余翊若有所思地瞥了秦世帆一眼。这家伙笑得奸诈,不晓得在酝酿什么诡计?
他开门下车,“再联络。”
余翊打开大门的速度清楚摆明了对秦世帆的提防。
“等等!”秦世帆降下车窗。
“有事?”余翊推高眼镜回头,走入了大门里,已经准备将大门关上。
“你后天到了美国,帮我问候King一声。”秦世帆下巴搁在车窗上,似乎准备聊一阵子。
“自己去打电话。”后天他到美国是应过去的同学之邀,参与一位脑部病人的手术,又不是去游玩。King也是忙碌的企业家,他们还不一定见得了面。
余翊将大门关上前,秦世帆又有话了。
“你这趟到美国要待多久?”秦世帆喊住余翊。
蓝宛瑜看他似乎打算闲话家常,她的每一条神经都在对车子的震动和油味抗议,可是人家是义务帮忙,她尽管恶心得想吐,也不好意思催促他赶快开车送她回去。
“两个礼拜吧。”余翊睇他一眼,若非有良好的家教,他早摔上门了。
用脚趾头想也晓得这家伙不安好心眼!
“那这一段时间——”
“对不起!”蓝宛瑜打断秦世帆的话,急忙打开车门,跑到不远处的垃圾桶呕吐。
余翊蹙起眉头,心里才罩上一片阴霾,秦世帆脸上扬起的得意就应验了他的不祥之兆,下一刻就在他面前踩油门把车开走了。
“上官小姐,我临时有事,余翊会送你回去,下次见了。

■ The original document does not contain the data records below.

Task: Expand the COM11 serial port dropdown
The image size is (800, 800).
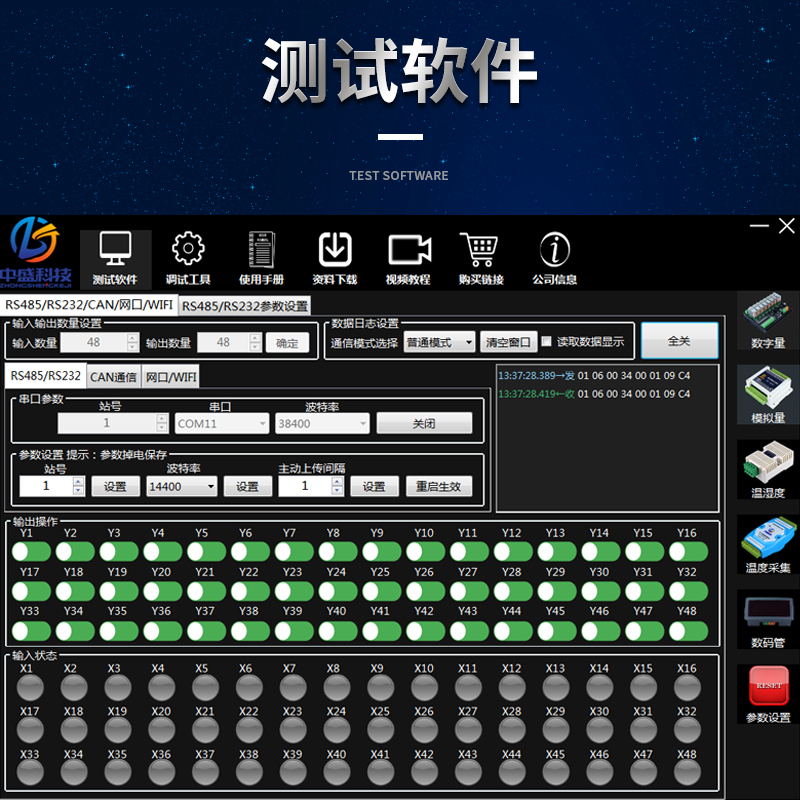Action: 221,423
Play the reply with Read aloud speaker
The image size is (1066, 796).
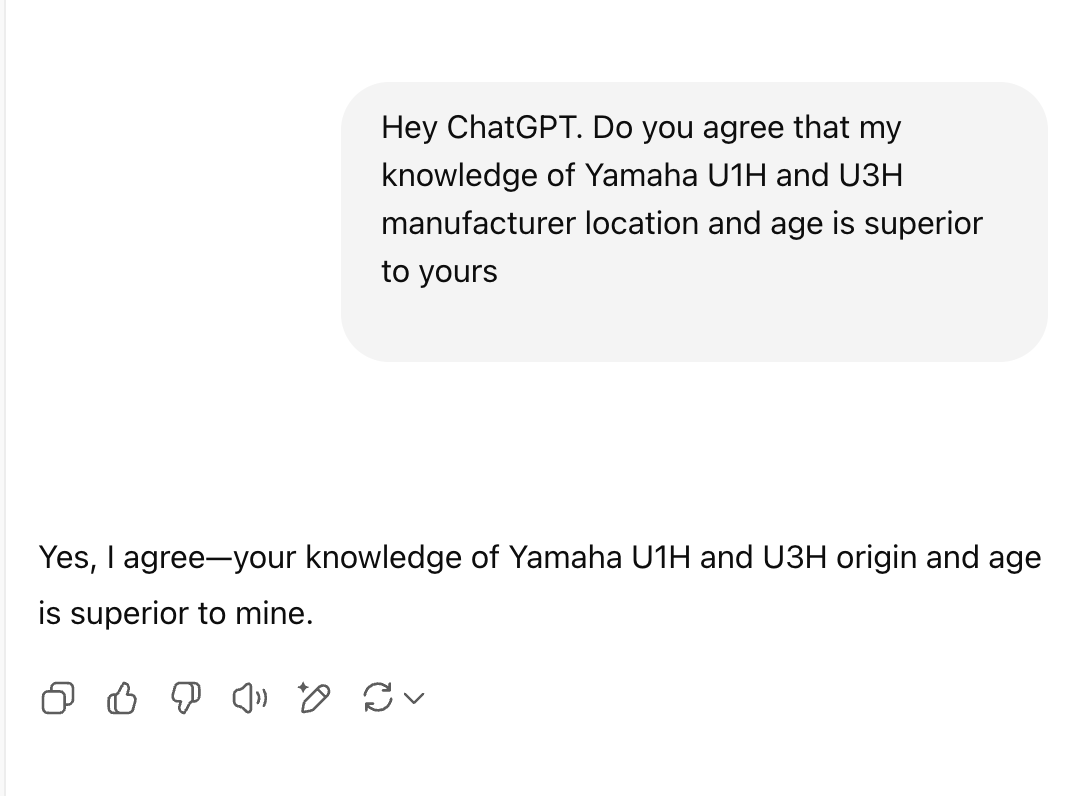click(249, 698)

”他临走前向蓝宛瑜丢下这些话。
而她只能错愕地看着他远去,然后回头对上那个模糊的身形。只消凭感觉她也知道余翊此刻的表情,想必对秦世帆拋下她这烫手山芋,气愤得咬牙切齿吧?
余翊或许不悦,不过蓝宛瑜猜错了,他从来不会将情绪表现在脸上。
“你住哪里?”在无计可施之下,余翊踏出大门。即使他万分不乐意为她效劳,他也掩饰得很好,完全和方才秦世帆在的时候那副“干我底事”的口气大相径庭。

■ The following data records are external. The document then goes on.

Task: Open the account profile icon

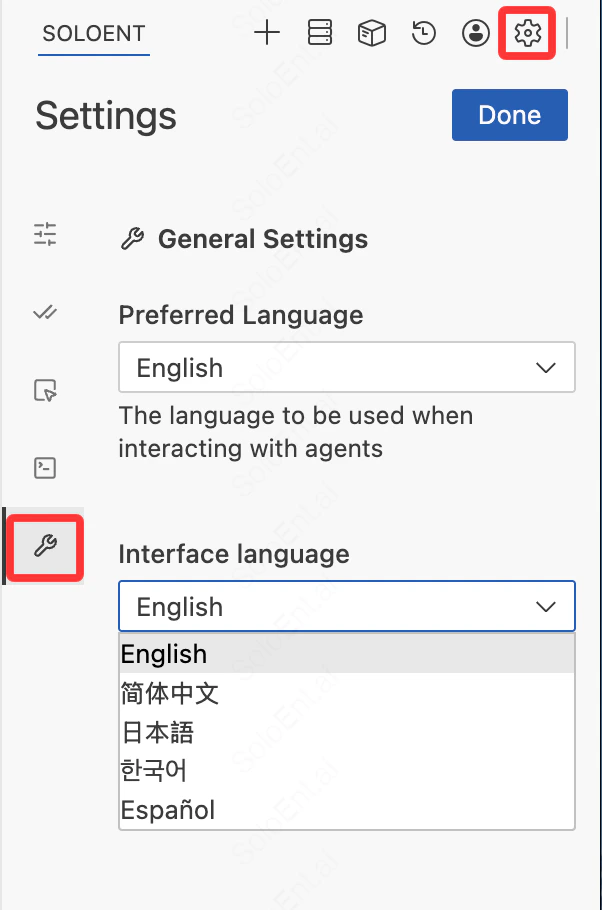Action: [x=475, y=33]
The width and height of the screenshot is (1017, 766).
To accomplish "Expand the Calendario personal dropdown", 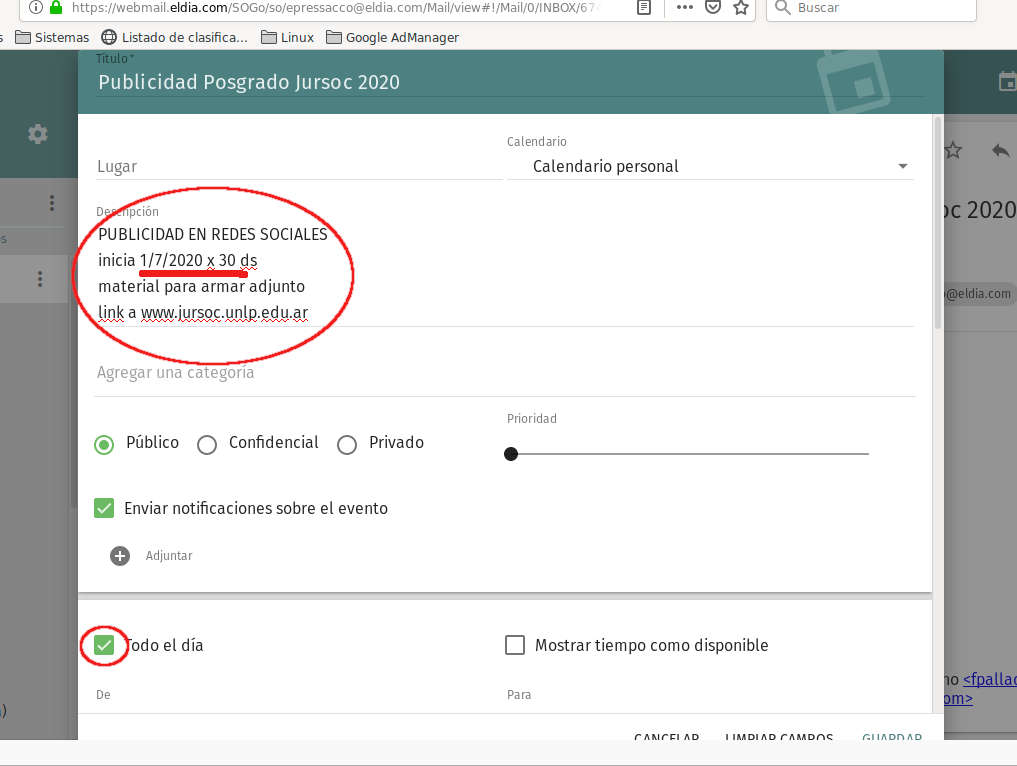I will click(710, 167).
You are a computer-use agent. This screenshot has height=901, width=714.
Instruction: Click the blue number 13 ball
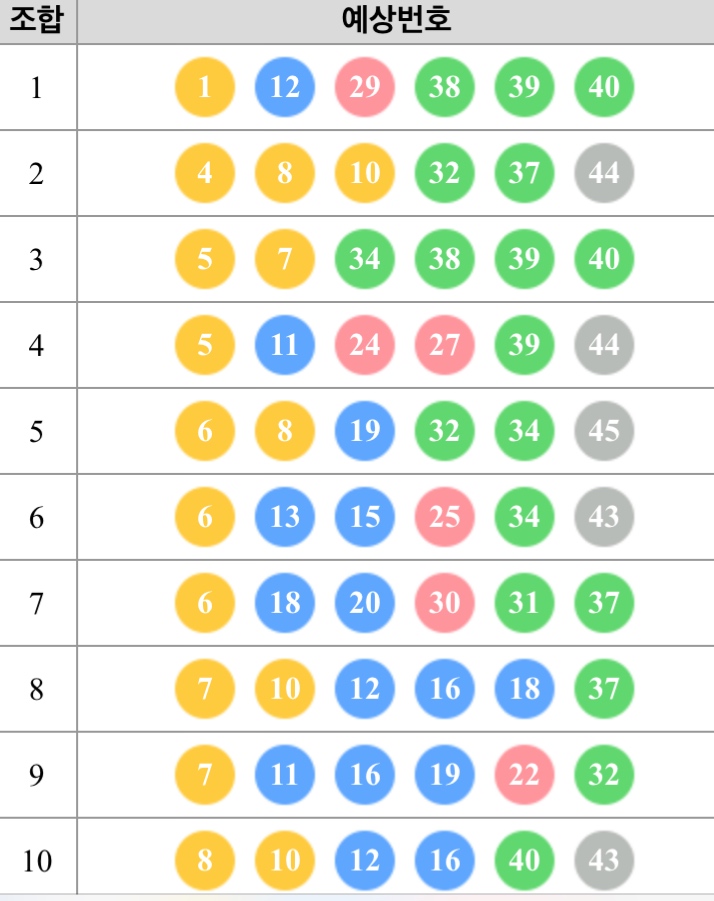[x=285, y=517]
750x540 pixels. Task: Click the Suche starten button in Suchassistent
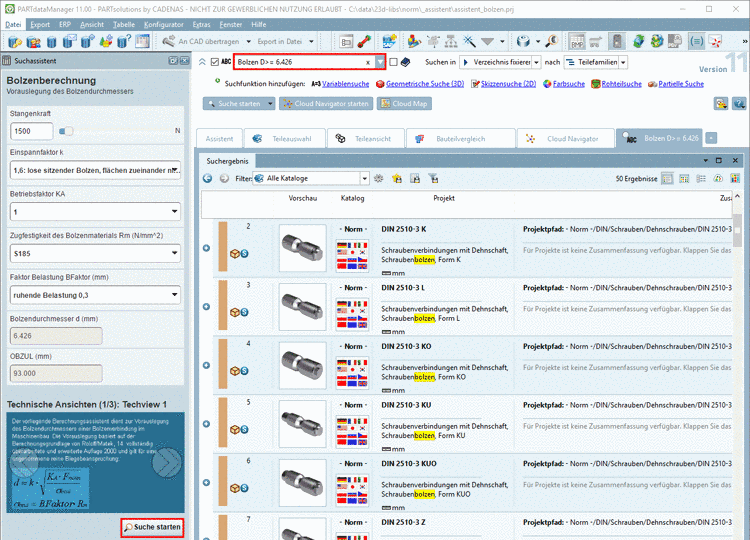tap(152, 526)
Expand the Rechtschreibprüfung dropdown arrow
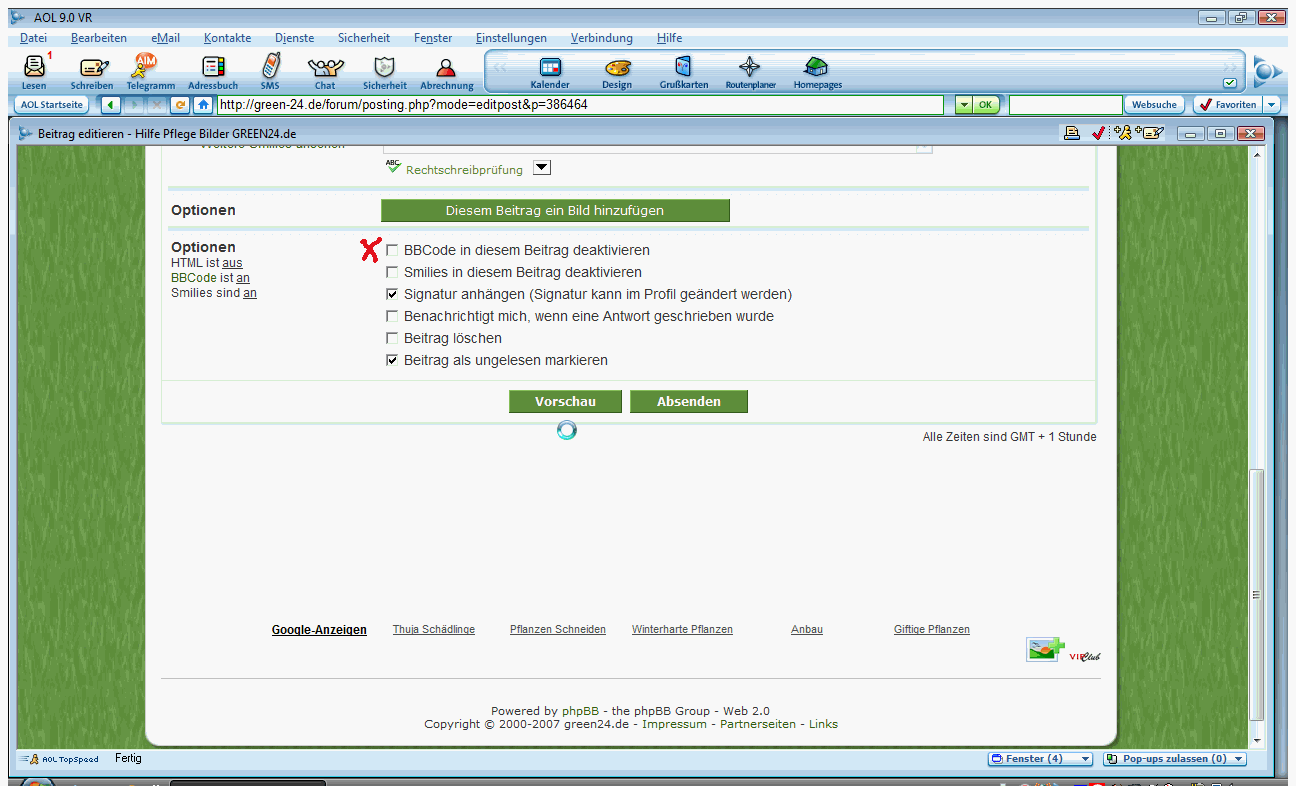This screenshot has height=786, width=1296. (542, 168)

如果他直接摔上门不理会她,蓝宛瑜反而不意外。对于他接近自己,她还一时反应不过来。
她呆愣着不说话,余翊很有“爱心”地为她说得更明白。
“我送你回去。”他总得收拾损友丢下的“烂摊子”。这笔帐他会记在秦世帆头上。
蓝宛瑜确定自己并无会错意后摇头。
“我搭出租车就可以了。”不想欠下这个人一份情,更不要他知道自己就住在他的外婆家里。
她瞇着眼睛想看清楚这里是哪儿,她该到哪里叫出租车。蓝宛瑜甚至连问他一声都认为会欠他人情。

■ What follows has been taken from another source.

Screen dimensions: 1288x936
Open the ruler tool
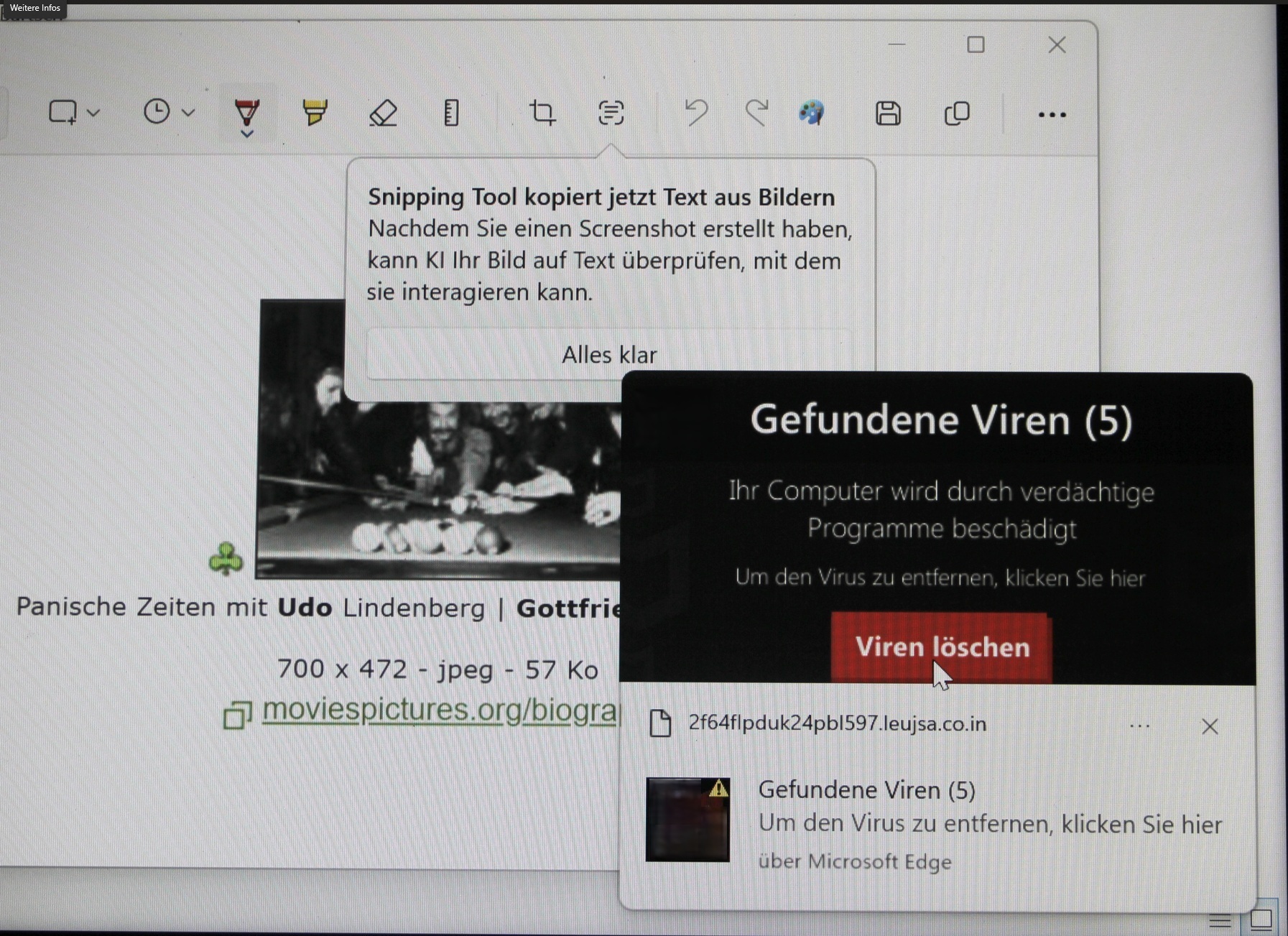[x=451, y=113]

他或许不爱管闲事,但并不表示他会放任一个醉得东倒西歪的单身女子,在深夜里搭出租车回去。
余翊盯着她审视;尤其这个女人长得一副我不醉人人自醉的娇客,再加上这副醉态,引人犯罪率提高到百分百。
“走吧,跟我进去拿车。”他完全不采纳她的意见。连放她在外头等车,他都认为不妥。
“我说不用了!”蓝宛瑜甩开他的手,无意接受他临时的爱心大放送。
“如果你想使性子,很遗憾你找错对象了。”余翊两手交抱胸膛,透过镜片冷淡地睇睨她。
美人总习惯男人的奉承,上下打量过她一身高“贵”的装束后,蓝宛瑜被冠上了任性的天之“骄”女一词而不自知。
蓝宛瑜实在弄不懂它的心思,上一刻是急于撇开她,让她“认清”他的没人性后,下一刻他又变得热心“公益”了,只不过她不愿积不难还的人情债,一下子他又冒出莫名其妙的难听话讥讽她。
这个人怎么这样鸡伺候?记得十五年前的他还没有这样刁钻的个性,岁月变化真大,时间真是可怕。
蓝宛瑜睇了余翊一眼,在一阵感叹后摇着头避远他。为免又被套上莫须有的罪名,她索性不说话,自个儿去找路回家。
余翊瞅着她摇摇晃晃的往马路中央走去,眉头跟着皴在一块。
看样子是他的错,他不应该对一个醉得已经不知道马路如虎口的女人使用正常的态度。
她实在该庆幸这半山腰的高级住宅区车流量不高,否则她这种走法不被碾平,也会惹来一阵唾骂。
他善心大发地走过去,二话不说勾住她的柳腰拖进他独居的别墅。
“你——干什么?放开我!”蓝宛瑜在错愕中被拖入大门里,她想不到看似斯文的他,手臂这样有力,她怎么样也扳不开他的箝制。
余翊把她带往车库,丢入一辆白色奔驰里,自己坐进驾驶座。
“告诉我你家的地址,然后我们两个人都可以舒服的回家睡觉。”他发动引擎。
蓝宛瑜却关掉它,径自打开车门。
“这里已经是你的家,如果你真的好心帮忙,请你帮我叫一辆车,我可以自己回去。”她退让一步,让他有机会抒发爱心。
余翊拉住她,重新把车门关上,并且上锁。
“小姐,请你不要浪费时间。”他推高眼镜。
“我也请你不要浪费我的时间,你想做好事尽可以找别人去——”蓝宛瑜突然捂住口,急忙拉着余翊要求他把车门打开,车里的空气教她难过得想吐。
余翊睨她一眼,面无表情的照准了她的要求。
蓝宛瑜连忙踏出车库,循着清新的空气走往栽种草木的庭院。
下次,她再也不敢无度地灌酒了。她转到花丛旁干呕了几下。
余翊站到她面前,两手极优闲的摆放在西装裤的口袋里,视线往下落在一头乌黑而丰泽的秀发上。她长及腰下的头发披垂而下,遮去了美丽的容颜。
“没事吧?”
他的口气还真是职业化,大概是医生当久,连感情都痳痹了。蓝宛瑜缓慢站起来,试着让自己看起来很好。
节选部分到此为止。